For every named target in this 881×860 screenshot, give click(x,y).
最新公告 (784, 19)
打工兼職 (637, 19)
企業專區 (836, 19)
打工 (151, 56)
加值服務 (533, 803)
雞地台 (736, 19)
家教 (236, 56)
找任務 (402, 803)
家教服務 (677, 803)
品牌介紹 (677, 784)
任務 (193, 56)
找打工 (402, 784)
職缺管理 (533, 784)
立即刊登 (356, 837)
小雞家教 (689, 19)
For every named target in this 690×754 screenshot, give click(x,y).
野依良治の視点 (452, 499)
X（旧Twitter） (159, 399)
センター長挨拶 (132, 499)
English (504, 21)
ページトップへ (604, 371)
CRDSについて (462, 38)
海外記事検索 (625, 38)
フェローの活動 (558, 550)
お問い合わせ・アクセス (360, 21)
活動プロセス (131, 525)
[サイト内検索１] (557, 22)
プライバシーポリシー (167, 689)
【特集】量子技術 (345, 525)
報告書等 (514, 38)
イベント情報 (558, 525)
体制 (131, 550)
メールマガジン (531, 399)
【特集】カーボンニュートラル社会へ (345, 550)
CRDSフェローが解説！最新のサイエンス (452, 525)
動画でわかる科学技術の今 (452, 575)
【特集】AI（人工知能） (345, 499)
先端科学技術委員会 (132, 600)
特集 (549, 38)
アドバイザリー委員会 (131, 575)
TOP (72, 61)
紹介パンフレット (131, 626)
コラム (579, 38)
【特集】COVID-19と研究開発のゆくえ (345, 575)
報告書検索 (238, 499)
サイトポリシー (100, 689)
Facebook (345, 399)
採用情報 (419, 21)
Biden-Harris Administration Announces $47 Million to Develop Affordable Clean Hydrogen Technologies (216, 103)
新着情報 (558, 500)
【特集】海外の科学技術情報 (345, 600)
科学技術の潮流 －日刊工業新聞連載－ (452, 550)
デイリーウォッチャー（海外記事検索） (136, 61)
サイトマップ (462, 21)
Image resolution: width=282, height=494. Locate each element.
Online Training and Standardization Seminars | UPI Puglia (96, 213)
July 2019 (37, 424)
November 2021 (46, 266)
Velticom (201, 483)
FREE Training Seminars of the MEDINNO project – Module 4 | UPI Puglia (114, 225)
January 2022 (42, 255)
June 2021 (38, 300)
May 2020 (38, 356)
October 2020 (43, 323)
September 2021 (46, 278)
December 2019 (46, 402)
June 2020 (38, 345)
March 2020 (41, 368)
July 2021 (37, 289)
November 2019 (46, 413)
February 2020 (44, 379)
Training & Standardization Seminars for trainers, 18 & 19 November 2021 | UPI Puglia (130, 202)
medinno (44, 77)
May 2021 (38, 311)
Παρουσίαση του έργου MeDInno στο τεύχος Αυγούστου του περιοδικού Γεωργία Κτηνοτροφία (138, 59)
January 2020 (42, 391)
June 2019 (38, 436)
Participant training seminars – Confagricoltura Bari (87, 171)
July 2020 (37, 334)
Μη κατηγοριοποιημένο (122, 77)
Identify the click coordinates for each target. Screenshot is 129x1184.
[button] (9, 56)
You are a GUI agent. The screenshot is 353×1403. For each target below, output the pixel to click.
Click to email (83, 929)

▶ **CO ZROBIĆ**: Podaj, ile wierszy danych zawiera słowo „November”, przy czym wielkość liter ma znaczenie. W odpowiedzi wpisz wyłącznie liczbę.

▶ **ROZWIĄZANE ZADANIE**: 3